Between the Good, and the Dark
-Expliquez-nous.
Je dis.
Il me jauge du regard. Il ne répond pas.
-Qu’est ce que c’est que ce logo ? Pourquoi on est enfermés ?
Je répète.
Le regard se fait vide, il m’échappe. Vide et méprisant.
L’intérieur de la banque est sombre. Un jeune homme se tient face à une chaise. Sur la chaise, un homme. Maigre et rasé, il domine le gamin de toute la froideur de son regard d’adulte. Ses blessures sont réelles. On ne joue plus. - Répondez. S’il vous plait.
Aucune réaction.
Je ne suis pas assez vieux.
Mon autorité est aussi nulle que celle d’une fillette de 13 ans dans une prison pour homme.
Face à un adulte, je fais figure de bouffon.
La rage m’étouffe. Et je maîtrise mes larmes. Je suis Grand.
L’homme ne lâche pas un mot. C’est à peine si on l’entend respirer. Le gosse fait les cent pas, serre les poings, s’arrête, regarde l’homme d’un œil qui se veut impressionnant. Puis abandonne. Son souffle est rapide, et traduit l’état de panique dans lequel cette résistance incompréhensible le plonge depuis maintenant une demi-heure. Coup d’œil. Mépris. Coup d’œil. Mépris. Le même ballet en boucle, déchirant ses nerfs, crachant sur son égo, insultant sa fierté. Vous savez au moins si on va venir nous chercher ? On ne peut pas rester là.
…
Vous êtes dans un camp d’enfants, monsieur. Sans aucun adulte.
…
Il y a ces
choses dehors qui nous attaquent tous les soirs.
…
Certains d’entre nous sont morts.
…
Vous devez nous aider.
…
Répondez.
Ne pas sangloter et surtout rester ferme. L’homme ignore ses questions, peu impressionné. Il doit donc lui montrer. Il doit lui offrir la preuve de sa supériorité sur un plateau d’argent, et la lui faire manger jusqu’à ce qu’il s’étouffe, crachant entre deux bouts de testicules à demi-digérées la réponse aux questions dont dépend la survie des gamins, là, dehors. Le Grand, c’est lui.Je me redresse et le regarde une dernière fois. Il ne semble pas vouloir m’accorder le moindre crédit. C’est à peine s’il ne rit pas, maintenant qu’il a vu les larmes de rages se faufiler à la lisière de mes yeux paniqués.
Geste vif. Je m’empare du tube de cuivre le plus proche et frappe de toutes mes forces sa blessure la plus sale.
Hurlement. Tu n’es pas si fort, finalement, hein.

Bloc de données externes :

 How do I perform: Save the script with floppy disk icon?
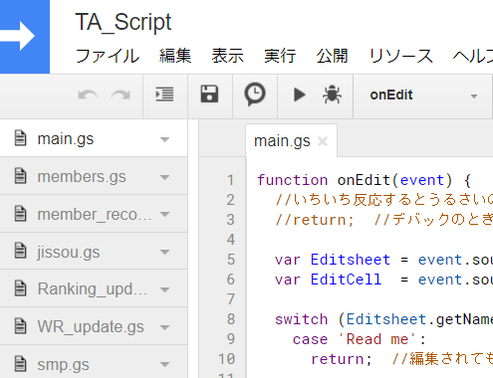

Tu n’es pas si fort et maintenant tu as peur.
J’espère qu’il a peur et j’hésite à frapper à nouveau. C’est qu’il ne parle toujours pas. Il n’a pas compris. De quoi je suis capable. Je refrappe. Il ne crie pas. Il ne desserre pas les dents. La surprise est passée, il fait celui qui n’a pas mal.
Je frappe à nouveau.
…
Je frappe à nouveau.
« Arrête »
Je frappe à nouveau.
« Télévision »
Je frappe à nouveau.
« Expérience »
Je frappe à nouveau.
« Jeu »
Je frappe à nouveau.
« Survie »
Je frappe à nouveau.
« Pitié »
Je frappe et frappe et frappe.
Dark, tombé assis au pied de la chaise, essaye de remettre dans l’ordre les pièces du puzzle qu’il vient de collecter. Son autorité est sauve. Il ne regarde plus l’homme. Et l’homme ne le regarde plus.